Some dogs may have a severe reaction to the stinger; these dogs go into anaphylactic shock and develop a severe swelling. Anaphylactic shock is characterized by the blood circulation shutting down and if not monitored it can kill a dog within ten minutes. The symptoms of anaphylactic shock include fainting, rapid breathing, difficulty breathing, vomiting, diarrhea, wheezing, pale gums, weakness, trembling, low temperature, fever and low body temperature.

If this happens then you should take him to the veterinary hospital immediately. If the dog can swallow then give him a dose of Benadryl while taking him to the veterinarian, this will help a lot with the allergic reaction. But How Much Benadryl Can I Give My Dog?

How Much Benadryl Can I Give My Dog?

Benadryl is the best antihistamine to help cure your dog after being stung.

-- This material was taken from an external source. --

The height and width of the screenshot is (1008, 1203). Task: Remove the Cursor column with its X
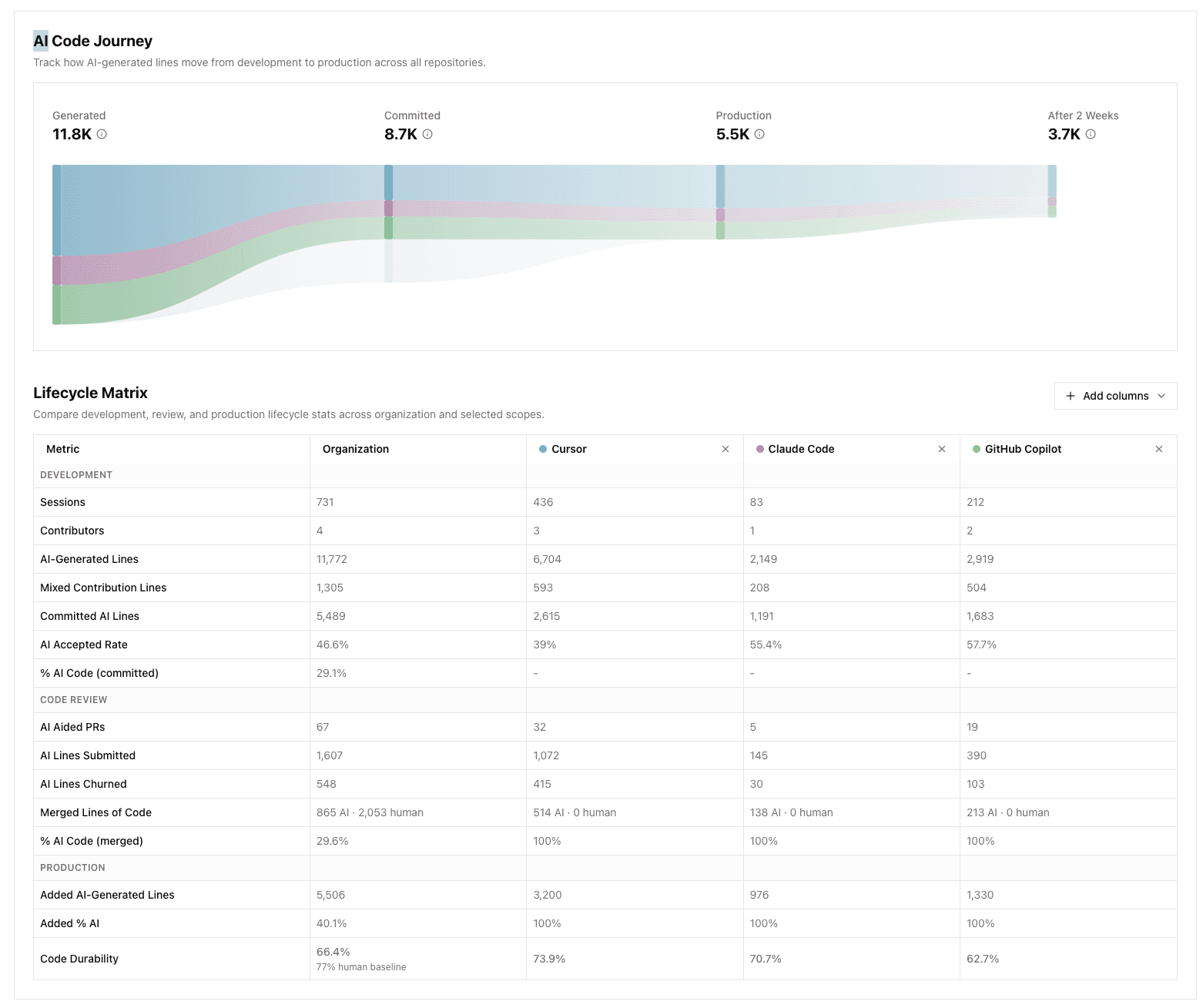click(x=725, y=448)
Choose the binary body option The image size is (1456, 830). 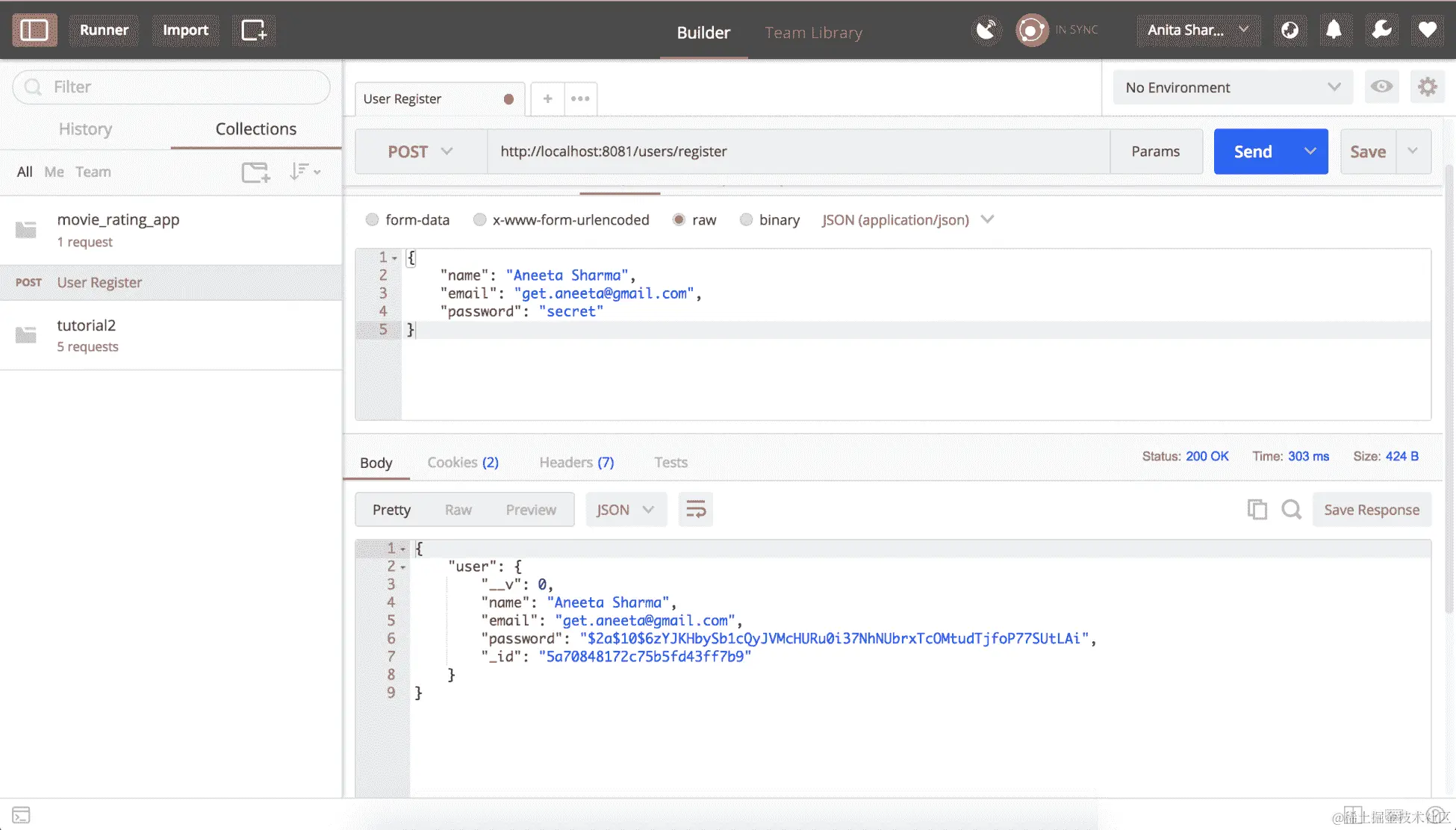(x=746, y=219)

If the reaction is not severe, Benadryl can help relieve the itching, reduce the swelling while reducing any allergic reaction. So How Much Benadryl Can I Give My Dog? It is very easy to over dose a dog on Benadryl if you do not know the exact dose to give him. This will be very detrimental to the dog’s health.


The amount of Benadryl you should give your dog is directly proportional to the dog’s weight; give him 1mg of Benadryl per pound of body weight three times a day until he gets better. If he weighs 25 pounds then one tablet will do as each dose is 25mg. so if you do not know the weight of your dog, then you should measure it before you start it on the treatment.